» **Aim of the task**: Exactly reproduce the lines from the one containing "Where should I" through the last line of the data, both ends included, leaving out pictures.

********************

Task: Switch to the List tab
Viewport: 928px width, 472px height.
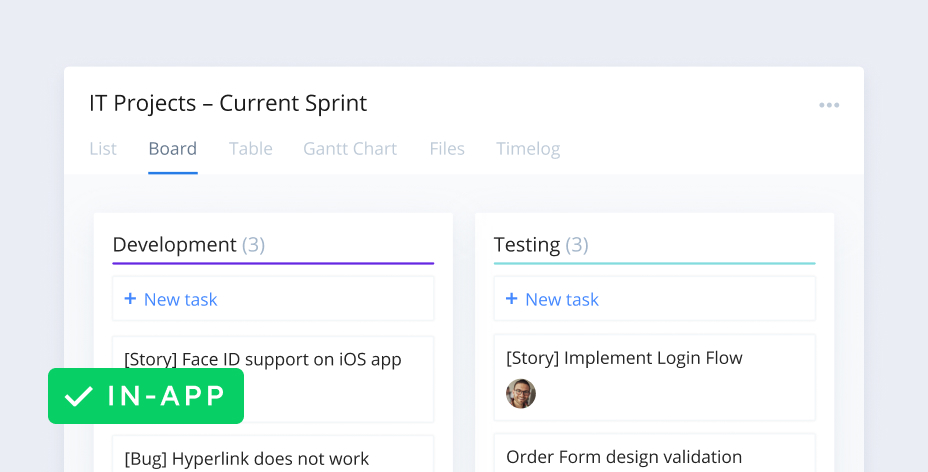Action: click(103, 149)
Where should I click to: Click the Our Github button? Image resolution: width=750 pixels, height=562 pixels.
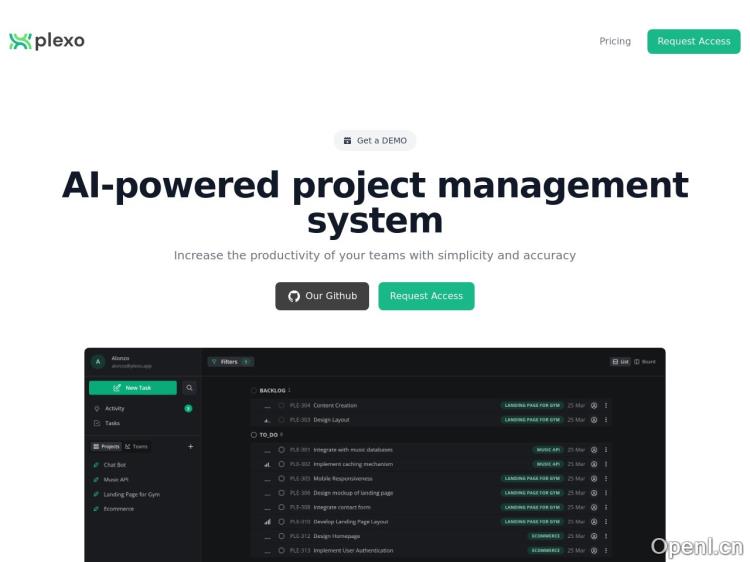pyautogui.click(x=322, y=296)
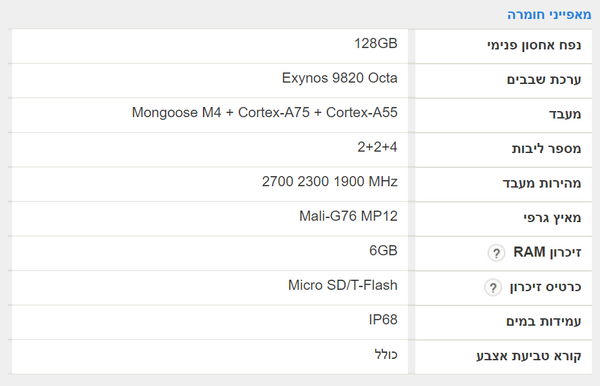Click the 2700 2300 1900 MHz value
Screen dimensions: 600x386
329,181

********************

» **Answer to the problem**:
Where should I click to: Click the Our Github button? Image resolution: width=750 pixels, height=562 pixels.
pyautogui.click(x=322, y=296)
Click the 2700 2300 1900 MHz value
Screen dimensions: 600x386
329,181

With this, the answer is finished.